Dışişleri Bakanı Julie Bishop, Sydney’in prestijli ve önemli kurumlarından Lowy Enstitüsü’nde Avustralya’nın dünyadaki konumunu özetledi. Ülke ekonomisinden, dış politikasına, komşularla ilişkilerden, terörle mücadeleye, demokrasiden hukukun olmazsa olmaz ilkelerine kadar, bir dizi başlığa dikkat çekti. Komşu ülkelerin yardımına koşmada ve insani yardım konusunda ülkesinin üzerine düşeni esirgememeye çalıştığını hatırlatan Bishop, buna en canlı olarak ise; yakın zamanda ada ülkesi Vanuatu’yu vuran Pam Kasırgası sonrasında Avustralya’nın katkısını örnek göstererek Asya ve Pasifik ülkelerinin istikrar ve refahının altını çizdi. Özel teşebbüsün teşvik edilerek ekonomik büyümenin hızlanması ve yaşam standartları kalitesinin yükseltilip, yoksulluğun azaltılmasının hedeflendiğini bir kez daha kaydetti. Dışişleri Bakanı konuşmasında, zaman zaman magazin sayılacak küçük jestleriyle konuşmasını süsledi. Mesela, Singapur’la, Avustralya’nın diplomatik ilişkilerinin 50. Yılı anısına bu ülkeye hediye edilen 4 koalayı zikretmeden geçmedi. Ancak bakanın komşu ülkeler ve bölge ile ilgili çizdiği güzel tabloya Avustralya’nın dış politika da ve ekonomisi açısından önemli ve etkili komşusu Endonezya ile gelinen yeni bir sığınmacı teknesi krizi bu tabloya gölge düşürdü. Yeni diyoruz; çünkü Avustralya’nın en önemli sınır komşusu Endonezya ile krizler bir türlü bitmek bilmiyor. Yakın tarihe baktığımızda Gillard Hükümeti zamanında mezbaha problemi, şimdi ki Abbott Hükümetiyle ise; Endonezya’nın bir önceki Cumhurbaşkanı Susilo Bambang Yudhoyono’nun kendisinin ve bakanların telefonlarının dinlenildiği iddialarının ortaya çıkması ve uyuşturucu kaçakçılığından suçlu bulunan Avustralya vatandaşları Andrew Chan ve Myuran Sukumaran’ın kurşuna dizilmesi, iki ülke ilişkilerini hayli sarstı.

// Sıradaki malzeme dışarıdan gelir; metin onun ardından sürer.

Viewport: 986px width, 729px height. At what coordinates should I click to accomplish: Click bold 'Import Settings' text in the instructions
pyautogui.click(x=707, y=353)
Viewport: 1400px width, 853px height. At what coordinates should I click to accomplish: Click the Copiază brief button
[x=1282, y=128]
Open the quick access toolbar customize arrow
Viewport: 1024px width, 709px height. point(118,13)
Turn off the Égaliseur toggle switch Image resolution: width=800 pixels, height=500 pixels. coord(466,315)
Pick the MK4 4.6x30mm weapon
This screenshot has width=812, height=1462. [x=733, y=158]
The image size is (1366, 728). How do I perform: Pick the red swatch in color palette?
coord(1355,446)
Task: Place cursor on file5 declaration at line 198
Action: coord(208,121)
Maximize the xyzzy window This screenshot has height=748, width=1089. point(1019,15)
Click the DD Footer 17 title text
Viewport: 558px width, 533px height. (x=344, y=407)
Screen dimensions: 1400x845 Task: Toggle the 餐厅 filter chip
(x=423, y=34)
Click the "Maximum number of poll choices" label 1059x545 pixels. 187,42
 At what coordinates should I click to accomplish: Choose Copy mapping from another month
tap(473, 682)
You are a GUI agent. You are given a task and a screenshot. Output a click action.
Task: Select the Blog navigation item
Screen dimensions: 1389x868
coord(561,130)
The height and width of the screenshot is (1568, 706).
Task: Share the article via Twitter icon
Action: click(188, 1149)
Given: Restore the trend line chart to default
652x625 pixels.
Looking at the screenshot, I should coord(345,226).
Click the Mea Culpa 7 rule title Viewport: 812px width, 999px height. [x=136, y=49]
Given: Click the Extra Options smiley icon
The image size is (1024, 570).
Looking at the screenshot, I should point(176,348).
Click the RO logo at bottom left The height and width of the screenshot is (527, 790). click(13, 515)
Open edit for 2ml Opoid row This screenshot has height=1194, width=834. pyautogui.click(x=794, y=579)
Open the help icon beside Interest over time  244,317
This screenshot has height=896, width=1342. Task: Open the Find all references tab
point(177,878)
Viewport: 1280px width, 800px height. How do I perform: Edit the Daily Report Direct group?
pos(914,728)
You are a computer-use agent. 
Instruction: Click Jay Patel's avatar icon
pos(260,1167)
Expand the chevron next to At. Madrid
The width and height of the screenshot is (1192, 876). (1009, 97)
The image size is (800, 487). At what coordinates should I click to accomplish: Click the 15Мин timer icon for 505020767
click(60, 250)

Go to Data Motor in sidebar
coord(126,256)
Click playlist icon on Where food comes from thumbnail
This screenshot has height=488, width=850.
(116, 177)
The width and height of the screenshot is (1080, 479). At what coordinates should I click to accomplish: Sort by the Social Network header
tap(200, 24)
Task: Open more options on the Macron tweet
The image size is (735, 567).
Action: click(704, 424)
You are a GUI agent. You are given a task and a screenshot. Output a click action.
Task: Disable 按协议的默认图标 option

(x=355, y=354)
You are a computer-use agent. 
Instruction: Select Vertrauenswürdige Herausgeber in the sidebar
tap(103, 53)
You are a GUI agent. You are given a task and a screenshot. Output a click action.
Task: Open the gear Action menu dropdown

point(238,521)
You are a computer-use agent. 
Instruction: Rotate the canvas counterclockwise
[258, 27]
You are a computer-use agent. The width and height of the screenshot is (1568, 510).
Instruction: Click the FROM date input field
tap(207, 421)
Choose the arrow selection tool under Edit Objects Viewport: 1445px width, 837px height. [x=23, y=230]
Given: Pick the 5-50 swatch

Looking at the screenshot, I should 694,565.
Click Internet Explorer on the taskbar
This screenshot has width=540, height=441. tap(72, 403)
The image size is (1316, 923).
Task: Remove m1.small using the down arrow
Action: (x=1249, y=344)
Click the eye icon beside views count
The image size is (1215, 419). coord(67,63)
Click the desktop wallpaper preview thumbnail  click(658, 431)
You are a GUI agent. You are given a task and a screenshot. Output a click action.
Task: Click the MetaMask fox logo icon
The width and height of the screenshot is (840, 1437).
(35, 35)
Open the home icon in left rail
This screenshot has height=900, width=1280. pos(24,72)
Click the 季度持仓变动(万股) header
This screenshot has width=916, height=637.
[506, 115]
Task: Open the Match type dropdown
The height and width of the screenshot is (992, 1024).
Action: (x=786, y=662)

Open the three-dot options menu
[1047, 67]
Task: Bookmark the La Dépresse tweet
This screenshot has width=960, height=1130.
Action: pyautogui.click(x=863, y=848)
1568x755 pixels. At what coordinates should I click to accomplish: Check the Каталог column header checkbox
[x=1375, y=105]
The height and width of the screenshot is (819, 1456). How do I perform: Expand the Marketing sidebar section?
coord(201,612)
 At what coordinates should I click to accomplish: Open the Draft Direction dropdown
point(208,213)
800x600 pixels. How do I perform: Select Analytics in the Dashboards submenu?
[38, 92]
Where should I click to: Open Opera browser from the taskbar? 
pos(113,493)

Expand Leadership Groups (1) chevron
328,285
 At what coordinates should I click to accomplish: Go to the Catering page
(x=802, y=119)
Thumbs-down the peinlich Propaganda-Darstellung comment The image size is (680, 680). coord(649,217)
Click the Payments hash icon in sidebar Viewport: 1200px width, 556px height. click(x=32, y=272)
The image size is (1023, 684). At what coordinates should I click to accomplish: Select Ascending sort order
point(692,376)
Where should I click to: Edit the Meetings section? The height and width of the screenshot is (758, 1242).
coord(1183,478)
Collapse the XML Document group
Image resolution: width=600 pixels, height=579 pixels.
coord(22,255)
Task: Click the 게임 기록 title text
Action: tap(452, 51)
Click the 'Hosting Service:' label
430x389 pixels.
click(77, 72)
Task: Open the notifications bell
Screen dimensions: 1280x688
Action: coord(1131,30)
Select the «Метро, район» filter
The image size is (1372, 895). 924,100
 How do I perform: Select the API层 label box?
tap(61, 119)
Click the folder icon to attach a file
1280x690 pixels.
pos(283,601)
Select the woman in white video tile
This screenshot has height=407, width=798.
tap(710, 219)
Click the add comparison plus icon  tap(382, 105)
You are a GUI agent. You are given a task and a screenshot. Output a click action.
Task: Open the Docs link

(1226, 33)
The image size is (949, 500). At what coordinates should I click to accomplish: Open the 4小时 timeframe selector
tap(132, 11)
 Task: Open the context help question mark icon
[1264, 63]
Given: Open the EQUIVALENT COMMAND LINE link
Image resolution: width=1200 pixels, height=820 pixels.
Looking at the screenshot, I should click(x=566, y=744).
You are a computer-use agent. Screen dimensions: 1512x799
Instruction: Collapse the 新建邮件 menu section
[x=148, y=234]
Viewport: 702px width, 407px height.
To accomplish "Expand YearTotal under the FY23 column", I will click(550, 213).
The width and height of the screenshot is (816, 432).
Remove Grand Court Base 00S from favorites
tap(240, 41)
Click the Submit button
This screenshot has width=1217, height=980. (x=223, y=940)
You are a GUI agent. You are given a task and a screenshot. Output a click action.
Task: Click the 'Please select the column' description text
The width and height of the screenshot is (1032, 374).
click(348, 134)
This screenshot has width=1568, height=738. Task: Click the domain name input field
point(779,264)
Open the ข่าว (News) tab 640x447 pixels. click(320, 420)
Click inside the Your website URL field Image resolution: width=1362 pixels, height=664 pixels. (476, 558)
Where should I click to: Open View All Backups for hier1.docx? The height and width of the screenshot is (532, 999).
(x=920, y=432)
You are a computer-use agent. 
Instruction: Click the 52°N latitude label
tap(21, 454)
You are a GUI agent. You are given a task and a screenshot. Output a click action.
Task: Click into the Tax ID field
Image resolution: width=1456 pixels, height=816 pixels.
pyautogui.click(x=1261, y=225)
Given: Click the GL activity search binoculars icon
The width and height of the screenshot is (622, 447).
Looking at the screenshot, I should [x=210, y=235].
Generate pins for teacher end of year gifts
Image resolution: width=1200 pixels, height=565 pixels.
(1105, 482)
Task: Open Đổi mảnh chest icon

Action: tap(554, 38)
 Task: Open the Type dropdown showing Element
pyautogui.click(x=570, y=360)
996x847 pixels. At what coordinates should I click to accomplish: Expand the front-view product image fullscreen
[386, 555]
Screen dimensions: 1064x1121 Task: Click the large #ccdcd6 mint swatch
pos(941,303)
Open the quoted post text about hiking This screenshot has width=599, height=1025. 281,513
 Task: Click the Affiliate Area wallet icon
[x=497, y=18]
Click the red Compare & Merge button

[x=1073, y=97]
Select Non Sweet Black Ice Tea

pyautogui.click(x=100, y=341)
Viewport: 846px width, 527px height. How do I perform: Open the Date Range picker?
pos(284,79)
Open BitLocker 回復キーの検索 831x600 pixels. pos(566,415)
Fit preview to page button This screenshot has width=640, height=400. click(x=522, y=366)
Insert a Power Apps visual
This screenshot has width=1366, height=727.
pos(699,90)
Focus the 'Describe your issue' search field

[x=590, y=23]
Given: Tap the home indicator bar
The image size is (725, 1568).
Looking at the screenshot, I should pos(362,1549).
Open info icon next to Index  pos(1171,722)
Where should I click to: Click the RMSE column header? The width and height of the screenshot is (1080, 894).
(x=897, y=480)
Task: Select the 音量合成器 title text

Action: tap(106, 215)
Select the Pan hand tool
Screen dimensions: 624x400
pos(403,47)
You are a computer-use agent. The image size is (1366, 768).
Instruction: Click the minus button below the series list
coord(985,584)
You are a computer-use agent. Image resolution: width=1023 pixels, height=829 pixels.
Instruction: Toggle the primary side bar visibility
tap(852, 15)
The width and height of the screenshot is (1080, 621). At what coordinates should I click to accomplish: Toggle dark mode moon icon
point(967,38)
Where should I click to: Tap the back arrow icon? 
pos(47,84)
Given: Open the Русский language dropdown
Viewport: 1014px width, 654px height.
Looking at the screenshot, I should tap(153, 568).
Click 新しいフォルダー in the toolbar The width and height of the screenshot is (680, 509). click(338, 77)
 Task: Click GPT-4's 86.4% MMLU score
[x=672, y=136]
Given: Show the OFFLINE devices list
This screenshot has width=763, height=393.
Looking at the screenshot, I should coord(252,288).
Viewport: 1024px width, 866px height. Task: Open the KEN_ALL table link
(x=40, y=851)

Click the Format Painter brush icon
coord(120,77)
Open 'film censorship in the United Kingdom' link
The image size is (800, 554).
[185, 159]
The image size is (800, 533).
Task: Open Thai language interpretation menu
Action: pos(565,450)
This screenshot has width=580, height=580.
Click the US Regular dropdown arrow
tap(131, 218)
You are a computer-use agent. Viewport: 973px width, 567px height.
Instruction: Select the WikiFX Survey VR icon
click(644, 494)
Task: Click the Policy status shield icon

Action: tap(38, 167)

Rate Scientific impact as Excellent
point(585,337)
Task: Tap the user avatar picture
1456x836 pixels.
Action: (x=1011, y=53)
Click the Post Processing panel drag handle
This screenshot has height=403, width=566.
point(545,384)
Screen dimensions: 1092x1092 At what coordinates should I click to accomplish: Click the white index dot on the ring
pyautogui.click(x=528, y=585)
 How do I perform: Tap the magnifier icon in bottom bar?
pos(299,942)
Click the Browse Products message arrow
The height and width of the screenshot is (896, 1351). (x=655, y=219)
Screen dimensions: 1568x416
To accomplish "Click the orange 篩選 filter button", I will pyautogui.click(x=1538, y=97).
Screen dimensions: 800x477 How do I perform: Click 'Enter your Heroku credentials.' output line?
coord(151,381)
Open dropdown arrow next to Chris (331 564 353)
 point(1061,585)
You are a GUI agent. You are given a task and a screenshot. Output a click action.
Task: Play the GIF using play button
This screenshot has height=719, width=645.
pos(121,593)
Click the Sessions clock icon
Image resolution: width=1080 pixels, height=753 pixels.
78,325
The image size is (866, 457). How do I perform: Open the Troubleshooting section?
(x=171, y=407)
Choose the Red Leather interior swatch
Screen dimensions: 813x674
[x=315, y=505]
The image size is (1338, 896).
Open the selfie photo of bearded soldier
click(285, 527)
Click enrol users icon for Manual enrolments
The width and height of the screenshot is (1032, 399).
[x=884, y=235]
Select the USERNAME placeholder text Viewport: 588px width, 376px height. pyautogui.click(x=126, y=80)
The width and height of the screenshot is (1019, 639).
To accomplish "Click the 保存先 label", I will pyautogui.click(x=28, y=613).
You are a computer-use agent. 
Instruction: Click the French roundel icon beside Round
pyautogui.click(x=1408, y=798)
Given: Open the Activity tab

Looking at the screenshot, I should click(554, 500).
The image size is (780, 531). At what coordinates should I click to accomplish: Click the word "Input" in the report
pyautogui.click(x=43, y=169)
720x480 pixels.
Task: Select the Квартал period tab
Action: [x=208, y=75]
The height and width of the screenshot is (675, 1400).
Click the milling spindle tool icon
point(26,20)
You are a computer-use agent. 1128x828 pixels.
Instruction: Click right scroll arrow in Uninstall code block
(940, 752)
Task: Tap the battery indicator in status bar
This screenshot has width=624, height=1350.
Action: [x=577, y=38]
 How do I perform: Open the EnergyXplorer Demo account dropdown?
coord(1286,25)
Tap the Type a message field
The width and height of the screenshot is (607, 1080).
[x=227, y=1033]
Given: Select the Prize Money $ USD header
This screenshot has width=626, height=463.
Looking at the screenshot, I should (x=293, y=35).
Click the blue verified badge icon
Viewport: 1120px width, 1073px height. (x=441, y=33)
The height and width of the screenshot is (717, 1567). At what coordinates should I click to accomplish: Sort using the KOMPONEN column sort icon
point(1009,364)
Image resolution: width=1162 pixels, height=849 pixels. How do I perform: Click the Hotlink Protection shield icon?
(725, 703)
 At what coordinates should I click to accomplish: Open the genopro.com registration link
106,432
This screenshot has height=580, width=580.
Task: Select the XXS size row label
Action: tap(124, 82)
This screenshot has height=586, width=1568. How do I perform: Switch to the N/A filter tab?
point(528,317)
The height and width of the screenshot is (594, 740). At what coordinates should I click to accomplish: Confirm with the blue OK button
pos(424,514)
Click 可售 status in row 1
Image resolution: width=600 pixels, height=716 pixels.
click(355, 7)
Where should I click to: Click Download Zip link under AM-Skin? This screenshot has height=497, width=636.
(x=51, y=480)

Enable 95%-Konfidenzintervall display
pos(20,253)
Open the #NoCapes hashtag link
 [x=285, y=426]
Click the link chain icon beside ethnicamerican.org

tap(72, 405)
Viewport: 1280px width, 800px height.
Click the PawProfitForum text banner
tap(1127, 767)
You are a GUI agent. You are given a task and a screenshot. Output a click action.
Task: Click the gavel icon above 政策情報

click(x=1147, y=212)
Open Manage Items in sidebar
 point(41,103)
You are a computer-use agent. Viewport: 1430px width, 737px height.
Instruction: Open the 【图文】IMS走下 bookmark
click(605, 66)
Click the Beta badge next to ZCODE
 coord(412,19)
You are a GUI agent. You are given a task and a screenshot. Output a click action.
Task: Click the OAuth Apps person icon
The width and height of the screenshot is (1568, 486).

Yeni dönemde ise kriz; bu defa göçmen teknesi yüzünden çıktı. Aslında bu sürpriz bir gelişme değil. Çünkü Abbott Hükümeti’nin izlediği sert göçmen politikası, zaten İnsan Hakları kuruluşları tarafından sürekli eleştiriler alıyor. Son kriz ise içerisinde 65 sığınmacının bulunduğu bir teknenin mürettebatına, tekneyi Endonezya sularına götürmeleri karşılığında, kişi başına 5 bin ABD doları rüşvet ödendiğine dair iddiaların ortaya çıkması ile başladı. Başbakan, konuya netlik kazandırmasa da itiraz da etmedi. Tony Abbott, Avustralya’ya yasa dışı yollardan gelen sığınmacı teknelerini durdurmak için yeni yöntemler geliştirdiklerini ve tekneleri durdurma konusunda kararlı olduklarını söylemekle yetindi. Okyanusun ölümcül yolculuğuna rağmen, gelen sığınmacıların rüşvet sayılan paralar ödenerek tekrar geriye gönderilmesi iddiaları ise, içte ve dışta sert tepkiyle karşılandı.
Sadece uluslararası kuruluşlardan gelen kınamalar değil, gelinen bu durumdan Göçmen Bakanı da nasiplendi. Brisbane’da, Göçmen Müzesi’nde düzenlenen bir programa katılan Federal Göçmen Bakanı Peter Dutton’a, sığınmacıların hayatı tehlikeye atıldığı gerekçesiyle ayakkabı fırlatıldı. David Sprigg isimli vatandaş, her iki ayakkabısını da, hükümetin sığınmacılara karşı uyguladığı politikaları protesto etmek için fırlattığını söyledi. Ayakkabı fırlatma olayı, ABD Başkanı W. Bush George Bush’un Irak’ta, dönemin Başbakanı Nuri El Maliki ile ortak bir basın toplantısı düzenlediği sırada uğradığı ayakkabı saldırısını hatırlattı bizlere.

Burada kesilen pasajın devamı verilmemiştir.